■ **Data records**
-- begin --

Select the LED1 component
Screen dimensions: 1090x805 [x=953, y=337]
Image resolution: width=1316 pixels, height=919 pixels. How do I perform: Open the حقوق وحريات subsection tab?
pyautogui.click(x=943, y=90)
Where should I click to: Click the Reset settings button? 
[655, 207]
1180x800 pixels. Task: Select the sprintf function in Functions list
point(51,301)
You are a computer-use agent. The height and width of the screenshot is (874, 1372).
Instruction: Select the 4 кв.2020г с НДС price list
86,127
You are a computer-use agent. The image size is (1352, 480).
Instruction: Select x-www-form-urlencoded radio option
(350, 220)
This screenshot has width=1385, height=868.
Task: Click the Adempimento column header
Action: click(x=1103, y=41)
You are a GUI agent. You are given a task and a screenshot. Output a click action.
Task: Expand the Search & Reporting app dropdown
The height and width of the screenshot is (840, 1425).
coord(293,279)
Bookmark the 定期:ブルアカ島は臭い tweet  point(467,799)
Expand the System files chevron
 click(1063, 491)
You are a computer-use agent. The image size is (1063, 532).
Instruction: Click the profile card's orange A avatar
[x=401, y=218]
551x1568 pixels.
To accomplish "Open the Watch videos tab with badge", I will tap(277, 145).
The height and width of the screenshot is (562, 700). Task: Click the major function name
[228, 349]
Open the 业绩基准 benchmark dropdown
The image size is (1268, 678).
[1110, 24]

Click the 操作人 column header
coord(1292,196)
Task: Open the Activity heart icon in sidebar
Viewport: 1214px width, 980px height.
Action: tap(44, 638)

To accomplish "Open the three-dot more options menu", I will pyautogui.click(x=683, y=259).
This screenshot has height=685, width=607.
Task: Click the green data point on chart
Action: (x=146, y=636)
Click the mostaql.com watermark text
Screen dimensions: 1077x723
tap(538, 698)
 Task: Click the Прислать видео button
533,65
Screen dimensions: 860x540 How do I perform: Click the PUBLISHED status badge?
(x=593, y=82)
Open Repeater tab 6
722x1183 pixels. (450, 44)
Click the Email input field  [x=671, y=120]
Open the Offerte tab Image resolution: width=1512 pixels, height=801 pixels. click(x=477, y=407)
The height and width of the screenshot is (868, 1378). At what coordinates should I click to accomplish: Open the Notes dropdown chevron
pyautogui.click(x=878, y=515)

-- end --

■ **What you have to do**
Print the rows shown above without alteration, starting with the line that contains "Bookmark the 定期:ブルアカ島は臭い" and going on through the line that contains "Action: tap(44, 638)".

■ **Correct response**
Bookmark the 定期:ブルアカ島は臭い tweet  point(467,799)
Expand the System files chevron
 click(1063, 491)
You are a computer-use agent. The image size is (1063, 532).
Instruction: Click the profile card's orange A avatar
[x=401, y=218]
551x1568 pixels.
To accomplish "Open the Watch videos tab with badge", I will tap(277, 145).
The height and width of the screenshot is (562, 700). Task: Click the major function name
[228, 349]
Open the 业绩基准 benchmark dropdown
The image size is (1268, 678).
[1110, 24]

Click the 操作人 column header
coord(1292,196)
Task: Open the Activity heart icon in sidebar
Viewport: 1214px width, 980px height.
Action: tap(44, 638)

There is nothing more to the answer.